Going through the records that follow, please count the lines with "computer" in them and give only the count.

Stored data:
##############################
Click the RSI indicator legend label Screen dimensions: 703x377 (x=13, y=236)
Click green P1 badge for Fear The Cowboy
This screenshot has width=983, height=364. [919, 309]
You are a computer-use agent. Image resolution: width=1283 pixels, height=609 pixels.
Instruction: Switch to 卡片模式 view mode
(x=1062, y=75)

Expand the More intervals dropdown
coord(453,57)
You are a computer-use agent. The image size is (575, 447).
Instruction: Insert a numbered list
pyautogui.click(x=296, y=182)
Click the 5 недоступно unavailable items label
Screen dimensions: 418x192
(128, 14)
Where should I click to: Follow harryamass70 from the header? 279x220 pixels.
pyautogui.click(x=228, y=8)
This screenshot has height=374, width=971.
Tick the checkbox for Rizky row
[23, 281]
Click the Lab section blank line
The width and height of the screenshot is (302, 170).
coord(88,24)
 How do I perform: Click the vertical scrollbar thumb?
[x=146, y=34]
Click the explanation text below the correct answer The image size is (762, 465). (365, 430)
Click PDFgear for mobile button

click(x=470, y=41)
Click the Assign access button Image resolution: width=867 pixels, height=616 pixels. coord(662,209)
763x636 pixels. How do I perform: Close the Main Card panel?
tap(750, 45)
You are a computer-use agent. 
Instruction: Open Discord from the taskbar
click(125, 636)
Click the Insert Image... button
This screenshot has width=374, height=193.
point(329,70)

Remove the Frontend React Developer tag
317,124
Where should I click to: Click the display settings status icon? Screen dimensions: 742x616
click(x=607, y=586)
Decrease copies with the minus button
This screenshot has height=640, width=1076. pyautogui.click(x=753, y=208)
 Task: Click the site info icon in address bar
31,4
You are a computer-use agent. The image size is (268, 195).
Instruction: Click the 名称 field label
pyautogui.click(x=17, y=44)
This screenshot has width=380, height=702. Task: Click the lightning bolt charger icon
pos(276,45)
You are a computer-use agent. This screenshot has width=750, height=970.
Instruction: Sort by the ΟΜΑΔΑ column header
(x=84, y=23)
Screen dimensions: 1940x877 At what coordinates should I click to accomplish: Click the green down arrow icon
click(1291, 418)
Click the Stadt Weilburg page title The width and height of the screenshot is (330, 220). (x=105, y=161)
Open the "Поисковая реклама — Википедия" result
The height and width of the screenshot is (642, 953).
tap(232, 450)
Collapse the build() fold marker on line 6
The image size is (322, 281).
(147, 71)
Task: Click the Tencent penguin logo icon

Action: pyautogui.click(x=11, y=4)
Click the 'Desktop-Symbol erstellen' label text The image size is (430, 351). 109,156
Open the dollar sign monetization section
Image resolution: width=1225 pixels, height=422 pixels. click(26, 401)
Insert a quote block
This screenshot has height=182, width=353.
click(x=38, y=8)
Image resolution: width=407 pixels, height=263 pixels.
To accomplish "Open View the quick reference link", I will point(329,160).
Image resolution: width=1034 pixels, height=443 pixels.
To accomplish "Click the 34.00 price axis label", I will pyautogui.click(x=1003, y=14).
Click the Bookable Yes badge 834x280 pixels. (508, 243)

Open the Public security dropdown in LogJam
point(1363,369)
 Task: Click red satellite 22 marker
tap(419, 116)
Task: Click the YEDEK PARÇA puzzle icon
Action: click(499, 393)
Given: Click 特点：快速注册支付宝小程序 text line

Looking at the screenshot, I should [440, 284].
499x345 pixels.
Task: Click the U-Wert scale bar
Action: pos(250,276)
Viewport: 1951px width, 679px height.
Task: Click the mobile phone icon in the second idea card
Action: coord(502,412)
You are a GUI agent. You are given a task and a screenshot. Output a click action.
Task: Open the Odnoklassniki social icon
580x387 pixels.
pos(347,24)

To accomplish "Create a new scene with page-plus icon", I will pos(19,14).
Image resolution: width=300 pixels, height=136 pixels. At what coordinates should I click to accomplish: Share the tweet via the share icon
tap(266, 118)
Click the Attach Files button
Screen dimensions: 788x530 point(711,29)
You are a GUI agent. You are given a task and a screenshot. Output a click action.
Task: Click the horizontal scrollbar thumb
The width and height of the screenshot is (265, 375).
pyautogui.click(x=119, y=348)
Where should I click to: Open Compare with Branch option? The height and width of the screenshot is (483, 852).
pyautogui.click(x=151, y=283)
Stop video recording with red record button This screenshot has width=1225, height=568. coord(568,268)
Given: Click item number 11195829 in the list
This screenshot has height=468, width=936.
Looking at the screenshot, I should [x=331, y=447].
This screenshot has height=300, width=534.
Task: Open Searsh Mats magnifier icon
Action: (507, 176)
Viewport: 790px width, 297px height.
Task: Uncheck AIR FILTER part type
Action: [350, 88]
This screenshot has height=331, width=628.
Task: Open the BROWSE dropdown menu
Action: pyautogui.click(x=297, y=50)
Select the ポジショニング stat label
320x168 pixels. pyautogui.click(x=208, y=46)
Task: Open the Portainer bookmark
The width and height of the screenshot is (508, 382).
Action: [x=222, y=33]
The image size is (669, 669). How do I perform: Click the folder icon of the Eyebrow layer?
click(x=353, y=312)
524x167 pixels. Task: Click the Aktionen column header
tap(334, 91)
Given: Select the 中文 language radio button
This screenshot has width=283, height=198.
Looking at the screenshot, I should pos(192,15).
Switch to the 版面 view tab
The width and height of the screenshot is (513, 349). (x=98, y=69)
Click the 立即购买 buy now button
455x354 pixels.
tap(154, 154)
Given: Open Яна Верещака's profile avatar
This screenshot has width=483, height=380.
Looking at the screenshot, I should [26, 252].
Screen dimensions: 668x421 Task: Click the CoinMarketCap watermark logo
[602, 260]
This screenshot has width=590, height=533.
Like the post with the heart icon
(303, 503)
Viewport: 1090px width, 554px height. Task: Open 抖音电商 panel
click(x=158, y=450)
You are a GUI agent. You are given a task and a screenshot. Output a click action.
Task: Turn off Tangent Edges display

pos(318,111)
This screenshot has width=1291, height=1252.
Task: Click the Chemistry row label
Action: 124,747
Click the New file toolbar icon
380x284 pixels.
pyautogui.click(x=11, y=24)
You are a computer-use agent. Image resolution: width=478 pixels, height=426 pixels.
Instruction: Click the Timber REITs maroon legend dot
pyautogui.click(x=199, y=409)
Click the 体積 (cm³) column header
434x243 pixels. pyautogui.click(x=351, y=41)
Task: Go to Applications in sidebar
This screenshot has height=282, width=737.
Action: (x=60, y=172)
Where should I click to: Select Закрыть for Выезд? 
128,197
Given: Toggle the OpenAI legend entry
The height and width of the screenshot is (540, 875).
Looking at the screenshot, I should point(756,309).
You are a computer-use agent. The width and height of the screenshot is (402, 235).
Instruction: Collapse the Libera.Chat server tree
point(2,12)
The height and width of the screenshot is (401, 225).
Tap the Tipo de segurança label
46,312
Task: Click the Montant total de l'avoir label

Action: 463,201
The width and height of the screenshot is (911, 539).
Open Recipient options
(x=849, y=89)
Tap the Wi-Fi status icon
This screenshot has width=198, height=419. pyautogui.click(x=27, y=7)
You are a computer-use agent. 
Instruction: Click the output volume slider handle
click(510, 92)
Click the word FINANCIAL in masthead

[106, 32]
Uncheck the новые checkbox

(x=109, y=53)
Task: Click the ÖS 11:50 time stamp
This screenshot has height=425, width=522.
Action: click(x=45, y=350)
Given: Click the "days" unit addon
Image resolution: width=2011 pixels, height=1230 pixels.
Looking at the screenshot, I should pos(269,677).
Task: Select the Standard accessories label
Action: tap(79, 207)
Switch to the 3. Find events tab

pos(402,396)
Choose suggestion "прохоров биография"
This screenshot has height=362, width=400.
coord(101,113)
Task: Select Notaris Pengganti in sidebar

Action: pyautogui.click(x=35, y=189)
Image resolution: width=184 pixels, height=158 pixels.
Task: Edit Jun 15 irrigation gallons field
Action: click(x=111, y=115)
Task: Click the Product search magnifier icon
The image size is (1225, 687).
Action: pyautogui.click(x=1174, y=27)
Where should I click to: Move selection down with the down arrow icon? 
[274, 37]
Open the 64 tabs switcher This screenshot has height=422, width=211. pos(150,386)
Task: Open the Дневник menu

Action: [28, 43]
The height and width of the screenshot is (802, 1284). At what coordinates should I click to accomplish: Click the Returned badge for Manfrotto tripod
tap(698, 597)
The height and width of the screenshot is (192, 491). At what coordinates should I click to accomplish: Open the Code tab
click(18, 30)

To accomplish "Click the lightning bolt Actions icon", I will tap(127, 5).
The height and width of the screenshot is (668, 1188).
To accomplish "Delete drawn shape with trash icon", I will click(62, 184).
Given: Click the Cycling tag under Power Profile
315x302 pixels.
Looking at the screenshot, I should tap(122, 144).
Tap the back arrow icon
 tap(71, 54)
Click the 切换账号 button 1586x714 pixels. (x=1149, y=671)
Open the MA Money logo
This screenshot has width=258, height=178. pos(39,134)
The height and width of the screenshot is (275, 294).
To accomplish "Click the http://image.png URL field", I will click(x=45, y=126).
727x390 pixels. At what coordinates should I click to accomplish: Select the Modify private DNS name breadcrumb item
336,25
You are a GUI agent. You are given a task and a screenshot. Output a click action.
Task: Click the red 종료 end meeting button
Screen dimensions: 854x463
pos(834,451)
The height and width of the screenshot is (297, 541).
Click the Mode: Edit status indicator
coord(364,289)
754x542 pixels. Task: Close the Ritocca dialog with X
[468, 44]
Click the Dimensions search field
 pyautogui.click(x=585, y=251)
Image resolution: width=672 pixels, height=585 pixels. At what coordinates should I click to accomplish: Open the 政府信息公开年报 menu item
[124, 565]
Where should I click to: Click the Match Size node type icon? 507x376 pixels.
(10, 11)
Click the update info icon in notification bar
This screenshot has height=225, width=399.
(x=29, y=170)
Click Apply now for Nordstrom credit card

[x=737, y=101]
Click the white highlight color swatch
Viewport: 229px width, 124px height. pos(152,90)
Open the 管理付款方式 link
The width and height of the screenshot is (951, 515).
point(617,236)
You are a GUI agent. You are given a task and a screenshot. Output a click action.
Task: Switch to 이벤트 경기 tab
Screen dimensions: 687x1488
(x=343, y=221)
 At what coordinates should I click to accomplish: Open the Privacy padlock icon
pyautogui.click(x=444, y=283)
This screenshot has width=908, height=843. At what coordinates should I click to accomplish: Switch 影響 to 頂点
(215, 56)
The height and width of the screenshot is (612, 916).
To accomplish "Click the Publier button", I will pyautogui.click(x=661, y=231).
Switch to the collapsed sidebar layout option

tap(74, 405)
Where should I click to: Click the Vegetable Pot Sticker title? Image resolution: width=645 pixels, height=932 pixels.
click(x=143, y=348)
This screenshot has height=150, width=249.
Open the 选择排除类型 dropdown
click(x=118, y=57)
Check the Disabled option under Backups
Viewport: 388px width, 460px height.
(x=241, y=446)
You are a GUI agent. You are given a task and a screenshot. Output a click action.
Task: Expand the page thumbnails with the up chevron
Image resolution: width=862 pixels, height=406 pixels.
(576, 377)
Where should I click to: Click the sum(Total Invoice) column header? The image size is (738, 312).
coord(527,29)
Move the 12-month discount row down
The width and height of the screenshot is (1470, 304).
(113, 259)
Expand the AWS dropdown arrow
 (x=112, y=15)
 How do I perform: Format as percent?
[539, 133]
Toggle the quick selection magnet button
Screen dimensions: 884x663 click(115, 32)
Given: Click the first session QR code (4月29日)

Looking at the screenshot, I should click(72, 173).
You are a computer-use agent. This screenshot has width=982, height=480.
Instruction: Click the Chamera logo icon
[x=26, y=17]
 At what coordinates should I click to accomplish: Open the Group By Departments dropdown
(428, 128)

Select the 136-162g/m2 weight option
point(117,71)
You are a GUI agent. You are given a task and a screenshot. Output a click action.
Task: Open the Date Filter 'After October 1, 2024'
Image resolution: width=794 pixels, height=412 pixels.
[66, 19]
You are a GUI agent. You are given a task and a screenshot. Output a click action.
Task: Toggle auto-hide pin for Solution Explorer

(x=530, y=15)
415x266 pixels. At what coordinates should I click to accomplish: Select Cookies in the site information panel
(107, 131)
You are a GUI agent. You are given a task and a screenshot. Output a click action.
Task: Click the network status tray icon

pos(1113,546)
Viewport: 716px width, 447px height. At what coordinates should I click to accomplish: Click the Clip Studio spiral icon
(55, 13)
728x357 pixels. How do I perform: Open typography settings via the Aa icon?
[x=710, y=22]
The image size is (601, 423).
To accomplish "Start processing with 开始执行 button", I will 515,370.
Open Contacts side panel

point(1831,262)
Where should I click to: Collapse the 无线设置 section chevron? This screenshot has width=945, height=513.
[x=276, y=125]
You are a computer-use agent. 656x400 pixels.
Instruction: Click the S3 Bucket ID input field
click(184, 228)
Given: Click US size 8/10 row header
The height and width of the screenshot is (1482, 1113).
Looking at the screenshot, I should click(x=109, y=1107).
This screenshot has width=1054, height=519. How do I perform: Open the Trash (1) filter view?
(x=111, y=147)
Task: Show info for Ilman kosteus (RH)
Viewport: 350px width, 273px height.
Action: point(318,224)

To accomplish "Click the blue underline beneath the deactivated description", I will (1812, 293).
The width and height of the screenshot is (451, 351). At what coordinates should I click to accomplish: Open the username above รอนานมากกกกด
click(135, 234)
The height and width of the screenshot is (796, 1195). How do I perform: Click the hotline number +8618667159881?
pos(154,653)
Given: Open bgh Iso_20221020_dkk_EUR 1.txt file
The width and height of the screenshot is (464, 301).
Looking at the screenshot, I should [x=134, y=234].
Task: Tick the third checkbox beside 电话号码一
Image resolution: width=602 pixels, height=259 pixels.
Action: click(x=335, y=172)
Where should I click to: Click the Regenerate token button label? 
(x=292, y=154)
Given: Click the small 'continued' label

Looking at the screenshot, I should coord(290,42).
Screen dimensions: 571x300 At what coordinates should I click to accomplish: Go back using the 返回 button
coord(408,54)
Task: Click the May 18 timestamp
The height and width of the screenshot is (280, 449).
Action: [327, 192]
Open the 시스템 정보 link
##############################
Solution for this task:
10